Path to Freedom - Living a simple, yet sustainable life
With headlines about rising food costs, soaring gas prices, and skyrocketing foreclosure rates that reach directly into everyone’s wallets, as well as sobering reports about the state of the earth’s environment, there is mounting pressure for some relief. The question arises: How can an individual or one family cope in such trying times?
When I was confronted with the anxieties of living in the turbulent years of the late 1960s and early 1970s, I started searching for a way out by looking at alternative answers for how best to provide for my family. My desire was for us to be healthy and strong and to be able to live long and happy lives. I believed the only way to achieve this was to learn how to grow my own food and to live a simple lifestyle. This belief would take me on a lifelong journey. From Louisiana to New Zealand, to Florida, and then to Southern California, it was a long, winding, and difficult road.
In 2000, GMOs were introduced into the food chain by large corporations. Perceiving this to be a crisis threatening the health and survival of my family, I reacted radically. To ensure that my food supply was safe, I took matters into my own hands, trying to grow as much of my own food as possible. This project became my “Path to Freedom.”

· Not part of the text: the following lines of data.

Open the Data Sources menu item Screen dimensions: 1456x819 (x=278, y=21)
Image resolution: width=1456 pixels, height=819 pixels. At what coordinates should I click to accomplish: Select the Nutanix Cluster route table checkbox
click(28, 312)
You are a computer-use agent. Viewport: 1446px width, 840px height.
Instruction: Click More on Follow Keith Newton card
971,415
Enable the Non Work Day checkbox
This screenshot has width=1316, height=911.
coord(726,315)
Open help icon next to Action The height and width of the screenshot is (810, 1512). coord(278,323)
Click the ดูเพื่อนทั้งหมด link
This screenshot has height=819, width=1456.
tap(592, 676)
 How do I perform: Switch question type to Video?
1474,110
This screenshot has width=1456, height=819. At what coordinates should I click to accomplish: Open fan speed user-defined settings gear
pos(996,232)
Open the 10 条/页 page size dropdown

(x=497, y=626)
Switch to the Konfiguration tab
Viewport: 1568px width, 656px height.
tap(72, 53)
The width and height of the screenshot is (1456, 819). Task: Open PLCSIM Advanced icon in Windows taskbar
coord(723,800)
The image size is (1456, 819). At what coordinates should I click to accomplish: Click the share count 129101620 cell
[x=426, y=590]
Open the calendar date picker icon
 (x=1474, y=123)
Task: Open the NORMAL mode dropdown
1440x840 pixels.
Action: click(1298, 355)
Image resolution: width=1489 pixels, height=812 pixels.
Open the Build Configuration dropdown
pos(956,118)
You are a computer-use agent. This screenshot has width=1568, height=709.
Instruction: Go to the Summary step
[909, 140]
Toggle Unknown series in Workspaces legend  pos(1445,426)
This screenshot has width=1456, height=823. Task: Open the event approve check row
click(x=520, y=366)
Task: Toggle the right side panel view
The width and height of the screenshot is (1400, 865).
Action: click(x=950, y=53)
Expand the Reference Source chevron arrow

In the midst of the urban wilderness of Los Angeles County, in downtown Pasadena, with the help of my adult children, I continued to turn my city lot into an urban homestead, fanatically planting every available space to the four corners of our small world. After much manual labor, my property would be transformed into a wildlife sanctuary, a home to citified barnyard animals, and a petite paradise where over 400 species of flora have been grown.
During the summer, up to 90 percent of my family’s vegetarian diet comes from our garden. Not only do we have the assurance of knowing where our food comes from and the satisfaction of having grown it ourselves, we enjoy produce that is unbeatably healthful and tasty. The days of having others sow, grow, harvest, and deliver to the grocery store our family’s food were gone, at least for a large percentage of our diet.
Later, we would further push for more freedom by tackling our energy usage on a variety of fronts. From simple steps such as installing CFLs, using only energy efficient/Energy Star appliances, and not using a clothes dryer, to more radical steps of forgoing electrical appliances altogether and installing solar panels, we reduced our average daily usage from 10.6 kwh to 6.0 kwh and produce much of that energy through our solar panels.
We addressed the transportation energy problem by owning only one car (a 1988 diesel Suburban) for a family of four adults; cutting back on the number of trips made; and learning how to brew biodiesel in our garage from waste vegetable oil. Our fuel costs about $1.00 per gallon. A future step planned is to cut back further on water usage.
What we have accomplished and the freedom we have gained was by way of manageable stages, along with incremental steps, because there is no quick fix. Path to Freedom has taken the vanguard position in order to incite change and to be an example of the possibilities. Today, more and more green options are widely available for the average person. Because not everyone can employ all these extreme measures at once, the question narrows down to: What can you do, where you are, with what you have, right now?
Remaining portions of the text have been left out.